Methods for Colecting Data

2023-05-09 07:21:38

How you collect data differs in many ways. The first thing that it depends on is what the researchers want to know. There are many techniques for collecting social dates such as surveys, sample, intensive interviews, focus groups, field research, available materials, experiments etc. The two most useful and widely used items I found were on-site investigations and experiments. Although they are quite different, they do a lot of work to help socialists collect data and understand groups of people.

In Part 1 we discussed some basic ways to process categorical data such as hot coding and feature hashes. Both of these methods produce a very sparse and high dimensional representation of the data. This article introduces a more sophisticated approach designed to capture different categories of smaller sizes. Part 1 confirmed that the RF model is not a very good embedding method, but it works well with order encoding. So, we try to provide a numerical representation of each category using a few columns, but similar categories are closer together by encoding. The easiest way is to replace each category with the number of times you saw in the dataset. Thus, if both New York and New Jersey are large cities, they may appear more than once in our dataset and the model recognizes that they are similar.
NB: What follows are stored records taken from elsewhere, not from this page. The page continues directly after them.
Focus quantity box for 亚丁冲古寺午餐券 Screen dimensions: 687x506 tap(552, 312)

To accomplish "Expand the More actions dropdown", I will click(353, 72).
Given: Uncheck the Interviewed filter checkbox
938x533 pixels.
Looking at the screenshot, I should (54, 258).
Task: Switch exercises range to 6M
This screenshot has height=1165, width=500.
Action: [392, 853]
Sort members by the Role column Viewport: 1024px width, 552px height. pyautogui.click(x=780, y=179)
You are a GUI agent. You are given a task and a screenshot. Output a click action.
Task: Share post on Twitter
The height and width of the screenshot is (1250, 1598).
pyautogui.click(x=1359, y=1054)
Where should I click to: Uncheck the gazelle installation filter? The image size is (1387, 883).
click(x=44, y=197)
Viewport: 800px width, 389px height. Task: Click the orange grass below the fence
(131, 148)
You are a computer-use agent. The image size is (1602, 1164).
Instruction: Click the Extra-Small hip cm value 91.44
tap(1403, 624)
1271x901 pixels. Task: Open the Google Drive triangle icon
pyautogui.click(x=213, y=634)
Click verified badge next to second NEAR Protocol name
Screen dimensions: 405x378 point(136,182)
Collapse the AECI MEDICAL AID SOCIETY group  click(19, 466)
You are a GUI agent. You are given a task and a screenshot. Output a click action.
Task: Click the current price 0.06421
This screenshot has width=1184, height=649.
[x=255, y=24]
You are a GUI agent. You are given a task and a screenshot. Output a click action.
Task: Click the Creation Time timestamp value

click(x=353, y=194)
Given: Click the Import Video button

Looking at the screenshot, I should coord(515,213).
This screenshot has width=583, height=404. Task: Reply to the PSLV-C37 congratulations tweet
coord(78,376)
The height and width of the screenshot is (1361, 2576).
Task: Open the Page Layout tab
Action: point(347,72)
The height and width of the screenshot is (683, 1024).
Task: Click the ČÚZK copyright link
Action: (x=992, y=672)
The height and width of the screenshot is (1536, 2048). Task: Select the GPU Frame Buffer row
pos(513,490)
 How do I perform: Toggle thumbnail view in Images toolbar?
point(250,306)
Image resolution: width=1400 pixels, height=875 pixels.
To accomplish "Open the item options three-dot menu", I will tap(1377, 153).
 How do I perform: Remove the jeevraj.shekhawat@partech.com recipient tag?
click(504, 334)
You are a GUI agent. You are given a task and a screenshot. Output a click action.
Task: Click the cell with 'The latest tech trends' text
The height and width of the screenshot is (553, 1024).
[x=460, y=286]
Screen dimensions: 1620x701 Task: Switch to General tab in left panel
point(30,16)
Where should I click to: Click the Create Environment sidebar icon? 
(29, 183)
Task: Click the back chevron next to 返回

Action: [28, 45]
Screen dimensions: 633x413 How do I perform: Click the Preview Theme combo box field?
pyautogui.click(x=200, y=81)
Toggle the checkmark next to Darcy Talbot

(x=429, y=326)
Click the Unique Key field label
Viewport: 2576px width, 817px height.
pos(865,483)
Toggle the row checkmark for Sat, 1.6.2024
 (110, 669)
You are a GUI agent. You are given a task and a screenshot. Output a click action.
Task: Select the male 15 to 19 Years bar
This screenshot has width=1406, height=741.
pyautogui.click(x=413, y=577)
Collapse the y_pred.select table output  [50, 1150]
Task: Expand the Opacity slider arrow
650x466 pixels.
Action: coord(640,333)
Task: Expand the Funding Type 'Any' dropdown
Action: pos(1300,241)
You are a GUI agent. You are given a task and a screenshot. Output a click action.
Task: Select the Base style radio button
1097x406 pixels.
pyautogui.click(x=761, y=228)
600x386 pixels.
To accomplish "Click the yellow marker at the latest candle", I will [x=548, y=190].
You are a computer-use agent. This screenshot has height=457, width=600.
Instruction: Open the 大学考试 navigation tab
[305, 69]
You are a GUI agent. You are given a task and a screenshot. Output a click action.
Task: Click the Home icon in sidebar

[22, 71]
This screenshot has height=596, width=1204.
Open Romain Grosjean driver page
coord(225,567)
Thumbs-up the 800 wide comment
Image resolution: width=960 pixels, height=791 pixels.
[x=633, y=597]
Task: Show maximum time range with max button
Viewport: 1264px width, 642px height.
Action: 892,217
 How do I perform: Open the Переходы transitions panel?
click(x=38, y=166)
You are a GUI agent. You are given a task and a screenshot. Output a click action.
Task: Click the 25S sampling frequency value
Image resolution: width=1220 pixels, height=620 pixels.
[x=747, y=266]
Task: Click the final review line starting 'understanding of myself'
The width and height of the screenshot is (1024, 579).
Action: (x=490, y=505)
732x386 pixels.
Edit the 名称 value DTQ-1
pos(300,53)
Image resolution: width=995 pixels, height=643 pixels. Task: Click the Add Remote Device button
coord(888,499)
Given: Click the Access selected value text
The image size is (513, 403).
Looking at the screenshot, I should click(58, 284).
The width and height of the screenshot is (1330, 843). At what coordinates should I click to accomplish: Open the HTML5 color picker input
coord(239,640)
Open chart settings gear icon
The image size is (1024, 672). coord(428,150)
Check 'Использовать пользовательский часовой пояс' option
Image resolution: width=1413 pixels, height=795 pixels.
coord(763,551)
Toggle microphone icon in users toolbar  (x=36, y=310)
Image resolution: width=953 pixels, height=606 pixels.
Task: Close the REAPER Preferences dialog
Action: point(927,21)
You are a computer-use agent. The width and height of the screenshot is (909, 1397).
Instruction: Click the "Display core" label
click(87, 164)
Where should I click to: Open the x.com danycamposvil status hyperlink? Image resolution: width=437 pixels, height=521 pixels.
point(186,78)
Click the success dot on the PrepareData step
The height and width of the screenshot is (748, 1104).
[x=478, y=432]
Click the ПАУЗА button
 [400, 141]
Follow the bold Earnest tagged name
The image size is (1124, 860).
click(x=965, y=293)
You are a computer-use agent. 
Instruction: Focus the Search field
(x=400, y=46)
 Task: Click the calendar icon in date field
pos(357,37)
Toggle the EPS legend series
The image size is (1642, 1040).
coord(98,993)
Use of Python categorical data in machine learning: embedding from dummy variables into deep classes and to Cat 2vec - part 2

How to process lost or corrupted data in a dataset You can decide to find missing / corrupted data in a dataset and delete those rows or columns, or replace them with other values. Pandas has two very useful methods, isnull () and dropna (). These are useful for finding missing or damaged data strings and deleting those values. If you want to fill in invalid values with placeholder values (such as 0) you can use the fillna () method. How do you conduct exploratory data analysis (EDA)? The goal of EDA is to gather some insight from the data, ie get information, before applying the predictive model. Basically, I would like to do EDA from a coarse method in a detailed way. We first get some high level global insight. Please check some unbalanced lessons. We display the average and variance of each class. Please check the first few lines to see it all

Once the cleanup data set is complete, the next step is exploratory data analysis (EDA). EDA is a process of judging what data can be obtained, using EDA to find patterns, relations, or exceptions and to provide information to use for subsequent analyzes. Although almost all methods are used in EDA, one of the most effective startup tools is a graph pair (also called a scatterplot matrix). You can use the pairing graph to see the distribution of individual variables and the relationship between the two variables. Pairing is a good way to identify trends in subsequent analyzes. Fortunately, it's easy to implement in Python!